◆ INSTRUCTIONS TO FOLLOW
Copy out the entries that follow exactly, leaving every picture behind.

━━━ INPUT

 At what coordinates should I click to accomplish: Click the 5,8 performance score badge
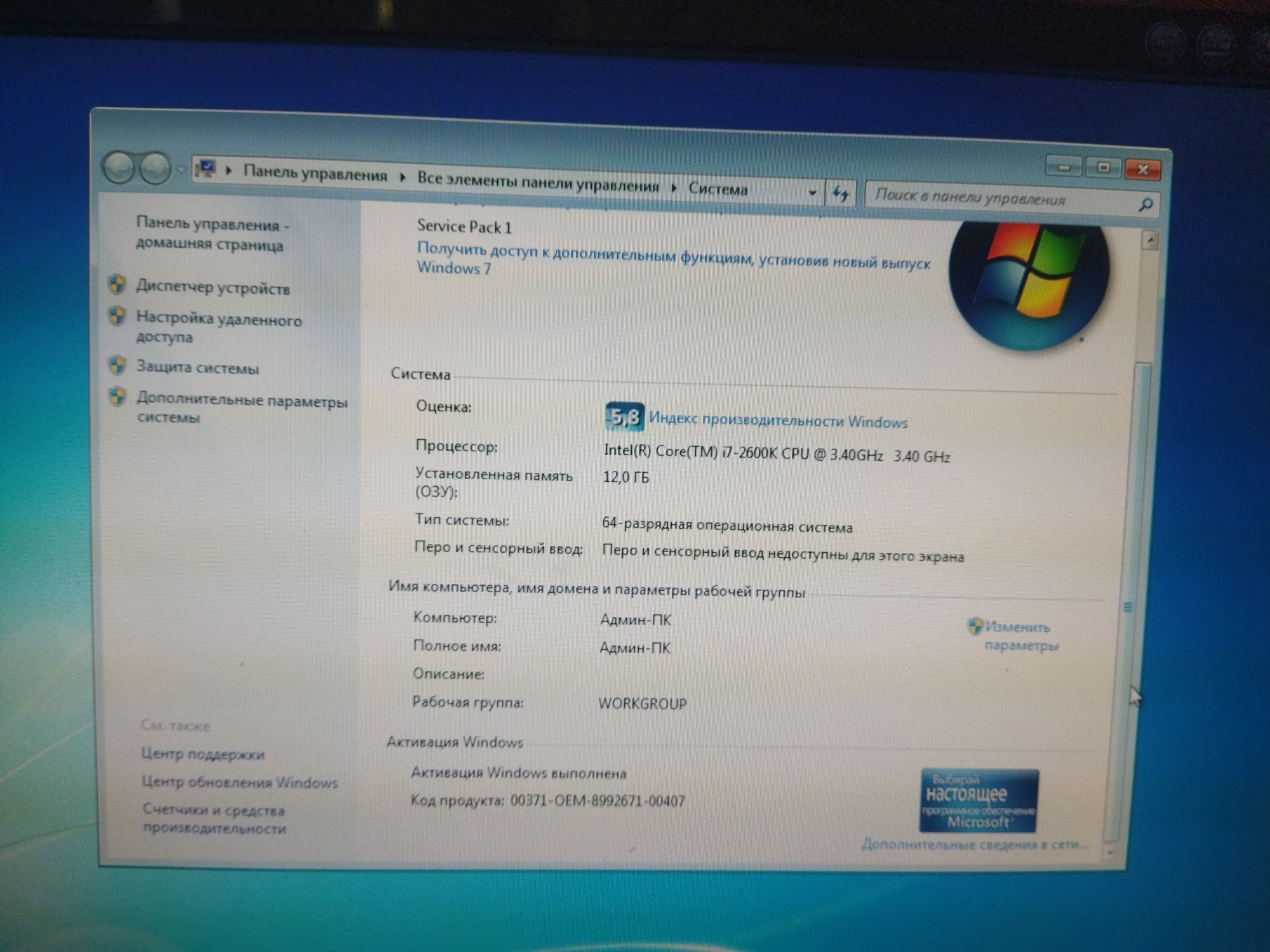click(625, 417)
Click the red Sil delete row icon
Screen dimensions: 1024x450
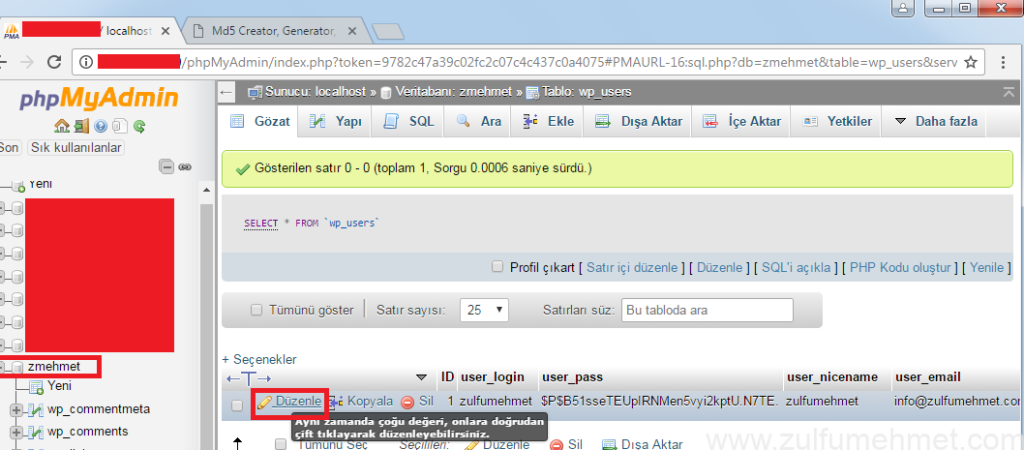tap(408, 401)
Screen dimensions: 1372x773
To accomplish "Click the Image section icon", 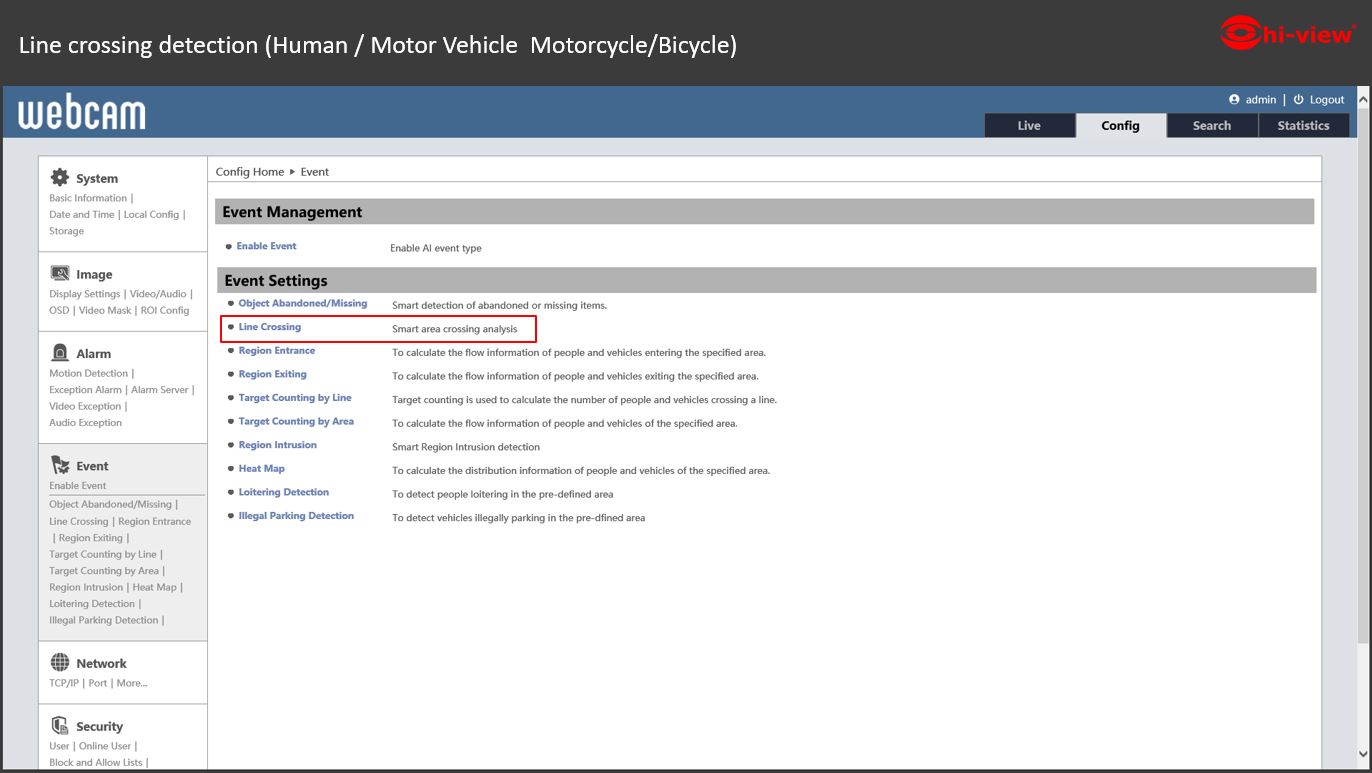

━━━━━━

◆ ANSWER TO THIS PROBLEM
 At what coordinates should I click to accomplish: Click the 5,8 performance score badge
click(625, 417)
Click the red Sil delete row icon
Screen dimensions: 1024x450
tap(408, 401)
Screen dimensions: 1372x773
To accomplish "Click the Image section icon", 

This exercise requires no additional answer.